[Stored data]
▬▬▬▬▬▬▬▬▬▬

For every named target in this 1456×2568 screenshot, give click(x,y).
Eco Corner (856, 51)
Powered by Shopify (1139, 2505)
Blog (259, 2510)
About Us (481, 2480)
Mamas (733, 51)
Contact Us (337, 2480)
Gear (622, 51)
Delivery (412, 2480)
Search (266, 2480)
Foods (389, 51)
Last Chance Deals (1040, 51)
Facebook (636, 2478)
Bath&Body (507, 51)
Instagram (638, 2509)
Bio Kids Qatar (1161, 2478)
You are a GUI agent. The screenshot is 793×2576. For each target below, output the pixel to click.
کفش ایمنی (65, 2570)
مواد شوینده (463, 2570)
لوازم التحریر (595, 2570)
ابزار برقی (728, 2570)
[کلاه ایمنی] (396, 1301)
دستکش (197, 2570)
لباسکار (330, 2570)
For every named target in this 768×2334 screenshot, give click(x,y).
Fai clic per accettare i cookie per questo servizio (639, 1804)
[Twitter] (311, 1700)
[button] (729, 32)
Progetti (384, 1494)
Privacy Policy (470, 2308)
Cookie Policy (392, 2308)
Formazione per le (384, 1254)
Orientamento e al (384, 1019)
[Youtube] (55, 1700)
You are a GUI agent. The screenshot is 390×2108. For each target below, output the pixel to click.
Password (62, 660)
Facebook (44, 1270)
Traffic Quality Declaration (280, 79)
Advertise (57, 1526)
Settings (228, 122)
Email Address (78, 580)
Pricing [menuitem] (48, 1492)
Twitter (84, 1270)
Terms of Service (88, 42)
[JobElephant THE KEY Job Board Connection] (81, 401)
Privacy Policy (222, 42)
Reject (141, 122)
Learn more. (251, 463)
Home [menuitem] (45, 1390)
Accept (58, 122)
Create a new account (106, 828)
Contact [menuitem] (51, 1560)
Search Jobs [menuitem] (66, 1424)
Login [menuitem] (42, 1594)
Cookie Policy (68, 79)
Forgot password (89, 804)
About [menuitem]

▬▬▬▬▬▬▬▬▬▬

● DESCRIPTION OF THE TASK
The word "give" appears in some lines of the records. Please work out how many and reply with that number only.

● ANSWER SPACE
2